Addressing graduates and their loved ones in the academy’s sun-washed football stadium, Gore said “an approach that combines serious unilateral reductions with an attempt to build a massive defensive system would create instability and thus undermine our security.”

Advertisement

Bush spokeswoman Mindy Tucker responded to Gore’s address by criticizing him on the missile defense issue. “It’s unfortunate that Vice President Gore feels that it’s not important to protect America with a ballistic missile defense system,” Tucker said.

Gore never named Bush in his West Point speech. And later, he insisted his remarks adhered to the long-standing policy that service academy speeches should be nonpolitical. The distinction, however, was easily lost.

Last week, Bush unveiled a defense proposal clearly targeted in Gore’s speech. The presumptive GOP nominee called for deep cuts in the nation’s nuclear arsenal--even if Russia fails to match them--along with deployment of an antiballistic missile system capable of protecting all 50 states from attack by rogue nations or accidental launches.

Along with Bush’s recent proposal to partially privatize Social Security, arms control has emerged as a central distinction between the two candidates that could reverberate through the fall campaign.

The key difference in the arms control debate is the candidates’ approach toward the 1972 Anti-Ballistic Missile Treaty with Russia, which bans national missile defenses.

The Clinton administration is testing a limited defense system while trying to convince Russia to accept amendments to the ABM Treaty that would permit deployment, once the workable technology is developed. Bush, in contrast, has said he would abrogate the pact, if necessary, to build a more elaborate system of missile defenses.

Advertisement

Speaking to reporters Friday night as he traveled to West Point aboard Air Force Two, Gore offered a scathing critique of Bush’s approach toward arms control. He noted that the Texas governor opposed the Comprehensive Nuclear Test Ban Treaty voted down last year by the Senate and said that sentiment, combined with his attitude toward the ABM Treaty, was “a formula . . . for a reignited arms race.”
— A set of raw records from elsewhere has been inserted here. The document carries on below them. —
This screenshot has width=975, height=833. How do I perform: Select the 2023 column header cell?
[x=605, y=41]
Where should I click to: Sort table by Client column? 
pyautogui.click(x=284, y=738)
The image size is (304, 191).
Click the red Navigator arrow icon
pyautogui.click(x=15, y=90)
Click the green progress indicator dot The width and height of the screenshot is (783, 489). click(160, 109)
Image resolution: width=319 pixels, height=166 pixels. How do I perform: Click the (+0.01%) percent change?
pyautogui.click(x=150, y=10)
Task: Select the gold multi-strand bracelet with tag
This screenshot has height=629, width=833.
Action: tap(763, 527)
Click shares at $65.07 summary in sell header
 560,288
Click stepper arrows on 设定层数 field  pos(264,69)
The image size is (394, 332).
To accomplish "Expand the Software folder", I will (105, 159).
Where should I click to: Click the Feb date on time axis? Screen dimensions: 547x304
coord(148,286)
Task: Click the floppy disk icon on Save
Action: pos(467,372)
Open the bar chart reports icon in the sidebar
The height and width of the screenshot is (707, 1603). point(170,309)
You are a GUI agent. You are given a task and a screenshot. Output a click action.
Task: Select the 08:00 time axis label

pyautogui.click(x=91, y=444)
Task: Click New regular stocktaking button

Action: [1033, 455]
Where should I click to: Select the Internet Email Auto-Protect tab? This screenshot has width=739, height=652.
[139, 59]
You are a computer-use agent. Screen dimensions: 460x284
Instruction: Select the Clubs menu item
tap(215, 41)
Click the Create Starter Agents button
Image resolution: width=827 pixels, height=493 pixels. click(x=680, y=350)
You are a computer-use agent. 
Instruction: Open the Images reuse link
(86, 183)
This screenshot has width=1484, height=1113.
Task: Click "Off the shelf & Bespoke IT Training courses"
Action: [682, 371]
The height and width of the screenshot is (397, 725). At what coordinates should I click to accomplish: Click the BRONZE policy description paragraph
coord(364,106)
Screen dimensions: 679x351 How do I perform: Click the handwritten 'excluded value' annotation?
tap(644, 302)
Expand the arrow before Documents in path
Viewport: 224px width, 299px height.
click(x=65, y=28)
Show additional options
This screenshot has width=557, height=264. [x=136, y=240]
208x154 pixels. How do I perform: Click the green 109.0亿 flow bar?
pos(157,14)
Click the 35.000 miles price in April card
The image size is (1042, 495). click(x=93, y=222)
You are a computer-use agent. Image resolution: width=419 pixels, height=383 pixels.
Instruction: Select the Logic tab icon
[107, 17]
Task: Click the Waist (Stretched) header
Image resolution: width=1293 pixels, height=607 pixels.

“Reductions have to be carried out in a way that reduces the risk of confrontation,” Gore said. “If you’re not careful, you could have fewer missiles and a more dangerous world.”

Gore was far more oblique in his West Point speech, in keeping with the nominally nonpartisan nature of his appearance.

Standing before the graduating class of 944 cadets, Gore hailed the progress the United States and Russia have made toward reducing their respective nuclear arsenals.

President Clinton will travel to Moscow this week to meet with his Russian counterpart, Vladimir V. Putin, and Gore said the administration hopes to “continue on a course of deeper reductions. But it is critical we have the right approach in doing so.”

“The ABM Treaty remains the cornerstone of strategic stability in our relationship with Russia,” Gore said. “ . . . Strategic stability can never be a one-way street. It either exists for both the United States and Russia, or neither. Reductions alone do not guarantee stability. It is how reductions are made and how they interact with defensive systems that make the difference. That is why arms control and strategic modernization have to be built upon planned and negotiated agreements.”

Advertisement

Gore’s appearance at West Point was not unprecedented: The graduation speaker in 1988 was Vice President George Bush, the governor’s father and at that time the GOP presidential nominee-in-waiting.

In his speech, Gore also called for higher military pay and “a new level of cooperation and joint endeavor” among the branches of the armed services and recounted his own experience in the Army, which included a stint as a journalist stationed in Vietnam.

Despite Gore’s service record, the Bush campaign hopes to tie him to policies it claims have harmed the military. In a statement released before Gore’s speech, Bush spokeswoman Tucker contended that under Clinton the U.S. military has become “underpaid, undertrained and overextended.”

Gore, in text posted on his campaign Web site Saturday, insisted that the administration’s handling of the post-Cold War military build-down “has yielded a force that while smaller, is more agile, more powerful, and more effective at countering new strategic threats” than in the past.

The vice president’s online statement outlined in general terms his goals for U.S. armed forces, which included “endowing them with the current cutting-edge technology.” He said the nation’s military “must be fully ready for the 21st century peacekeeping and humanitarian missions that are certain to arise in the coming decades.”